Task to carry out -
Rewrite the material below, replacing "click action" with "tap action" and leaving everything else unchanged.

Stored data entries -
-- start --
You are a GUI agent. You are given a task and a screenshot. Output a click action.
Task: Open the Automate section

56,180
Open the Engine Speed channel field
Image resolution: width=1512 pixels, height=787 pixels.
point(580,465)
-- end --
Complete response -
You are a GUI agent. You are given a task and a screenshot. Output a tap action.
Task: Open the Automate section

56,180
Open the Engine Speed channel field
Image resolution: width=1512 pixels, height=787 pixels.
point(580,465)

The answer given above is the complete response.